Flyback Converter diode is acting like a switch linking the transformer secondary and the load. When the primary switch is ON, the primary will store energy. This time the diode will be reversed biased. Meaning, the load side will be cut off from the transformer. On the other hand, when the primary switch is off, the stored energy will be transferred to the secondary. This time the diode will be forward biased and allow energy to be transferred to the load. Below is a common flyback converter schematic diagram.
Flyback Converter Diode Voltage
When the diode is forward biased, the voltage across it is very small. This is not relevant in most cases unless for those requirements that need to have a very tight voltage regulation to the output. The critical voltage on the diode will happen when the primary is storing energy. The voltage across the diode at this time is called peak inverse voltage (PIV) or peak reverse voltage (PRV). This is a destructive voltage and proper design is needed to avoid damaging the diode.
When the primary switch is on, the diode will be reversed biased and the circuit is can be drawn as below. The voltage across the diode at this time is can be computed using KVL.
Considering the loop direction as show above,
-Vsec – PIV – Vout = 0
PIV = -Vout – Vsec
The resulting PIV has negative sign which indicates an inverse voltage.
Vsec is the voltage on the secondary winding. It can be derived as:
Vpri / Vsec = Npri / Nsec
Vpri = Vin
Vsec = [ Nsec X Vin ] / Npri
Vsec – is the secondary winding voltage
Vpri – is the primary winding voltage that is equal to the input voltage Vin when the primary switch is on
Npri – is the primary winding number of turns
Nsec – is the secondary winding number of turns
Vin = 400V, Npri = 20, Nsec = 2, Vout = 12V, solve for the diode PIV and select the right diode.
1. Solve the Vsec
Vsec = [ Nsec X Vin ] / Npri = [2 X 400] / 20 = 40V
2. Solve PIV
PIV = -Vout – Vsec = – 12V – 40V = -52V
3. Select the Diode
The computed peak inverse voltage is 440V. now, what should be the voltage rating of the diode you are going to select? More than 440V. Well that is correct. But what level is enough and sure not to damage the diode?

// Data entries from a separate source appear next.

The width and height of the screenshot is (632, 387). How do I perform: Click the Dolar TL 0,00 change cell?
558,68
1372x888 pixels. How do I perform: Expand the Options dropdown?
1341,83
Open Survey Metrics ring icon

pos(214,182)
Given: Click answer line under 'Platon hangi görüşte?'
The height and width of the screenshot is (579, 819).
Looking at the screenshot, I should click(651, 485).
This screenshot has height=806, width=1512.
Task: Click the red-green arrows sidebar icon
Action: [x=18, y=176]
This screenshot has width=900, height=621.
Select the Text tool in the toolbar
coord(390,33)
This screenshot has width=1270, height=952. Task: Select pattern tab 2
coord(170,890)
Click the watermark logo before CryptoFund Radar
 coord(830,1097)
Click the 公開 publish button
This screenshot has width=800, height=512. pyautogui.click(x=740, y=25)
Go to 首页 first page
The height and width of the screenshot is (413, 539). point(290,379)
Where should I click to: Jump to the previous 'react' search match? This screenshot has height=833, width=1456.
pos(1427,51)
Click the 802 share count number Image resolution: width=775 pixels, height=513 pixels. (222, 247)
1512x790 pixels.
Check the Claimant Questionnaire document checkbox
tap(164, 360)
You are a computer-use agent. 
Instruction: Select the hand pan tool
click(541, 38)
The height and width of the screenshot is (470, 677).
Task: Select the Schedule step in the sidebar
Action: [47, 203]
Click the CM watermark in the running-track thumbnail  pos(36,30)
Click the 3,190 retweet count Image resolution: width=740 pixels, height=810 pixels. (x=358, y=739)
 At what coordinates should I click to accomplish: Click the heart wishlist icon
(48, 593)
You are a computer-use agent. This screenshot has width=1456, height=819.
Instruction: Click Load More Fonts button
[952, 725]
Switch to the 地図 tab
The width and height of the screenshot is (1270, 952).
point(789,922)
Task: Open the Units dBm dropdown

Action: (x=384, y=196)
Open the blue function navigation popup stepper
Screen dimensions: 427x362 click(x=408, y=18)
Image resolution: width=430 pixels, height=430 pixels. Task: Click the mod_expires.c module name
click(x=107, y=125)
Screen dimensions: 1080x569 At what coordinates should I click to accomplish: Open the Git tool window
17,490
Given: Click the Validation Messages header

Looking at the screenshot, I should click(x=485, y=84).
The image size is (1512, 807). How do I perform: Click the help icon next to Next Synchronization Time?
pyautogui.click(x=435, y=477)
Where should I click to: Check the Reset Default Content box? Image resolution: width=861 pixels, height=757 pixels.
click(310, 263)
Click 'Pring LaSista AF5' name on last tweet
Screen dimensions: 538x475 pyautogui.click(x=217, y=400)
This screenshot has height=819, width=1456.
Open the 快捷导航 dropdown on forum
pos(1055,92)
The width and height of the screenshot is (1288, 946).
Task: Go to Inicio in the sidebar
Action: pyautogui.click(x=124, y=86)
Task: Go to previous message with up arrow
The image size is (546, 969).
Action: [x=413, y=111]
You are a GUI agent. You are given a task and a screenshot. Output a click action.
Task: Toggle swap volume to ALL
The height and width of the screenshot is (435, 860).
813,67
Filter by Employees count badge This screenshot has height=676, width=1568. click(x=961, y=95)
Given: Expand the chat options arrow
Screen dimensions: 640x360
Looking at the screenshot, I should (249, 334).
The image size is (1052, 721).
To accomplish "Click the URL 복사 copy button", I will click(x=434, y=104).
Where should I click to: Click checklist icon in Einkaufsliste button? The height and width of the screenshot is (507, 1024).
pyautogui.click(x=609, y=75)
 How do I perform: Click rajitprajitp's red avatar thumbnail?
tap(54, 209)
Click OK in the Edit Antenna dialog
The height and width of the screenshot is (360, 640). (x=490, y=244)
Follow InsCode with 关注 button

The computed value is not yet accounting the effect of the parasitic of the circuit. In switching converter, ringing and voltage spikes are common and this can be seen on the diode as well. In my designs, I always add 30% for the voltage spike. This means I am anticipating an additional of 30% level. So, from 52V, I will consider now 52V + (0.3 X 52V) = 67.6V. Then, I need to consider a good design margin from this level. In my design, I only allow maximum voltage stress of 80%. Considering this, the diode voltage rating must be 67.6V / 0.8 = 84.5V. I will choose then a diode with a voltage rating of 100V (this is the standard value nearest) minimum. Why minimum? Because the 80% is supposed to be the maximum voltage stress and should only be reached when there is no other choice like parts availability and significant cost addition. I do not believe that a diode with a voltage rating of 200V is very much expensive to a 100V rated diode considering same current and package.
Flyback Converter Diode Current
The current will flow to the diode only when the primary switch is off. This is the flyback action. The current on the diode is the same to the current on the secondary winding.
For the secondary winding current derivation, refer to the article QR Flyback Secondary Current Derivation.
In my designs, I limit the current stress to just 80%. So, during diode selection, I used the criteria:
Idiode < 80% of the diode rating
For example, the computed current is 10A, I will select a diode that can handle a current of > 12.5A.
The 80% is the maximum limit I allowed in case there is no other option like parts availability, package issue or big cost adder. If ever I have many choices, I will not simply happy to select 12.5A diode to handle 10A current. I can select a diode that is rated 15A, 20A and so on. Per experience, I intentionally selected higher current rating like twice the actual current because the forward voltage will be lower.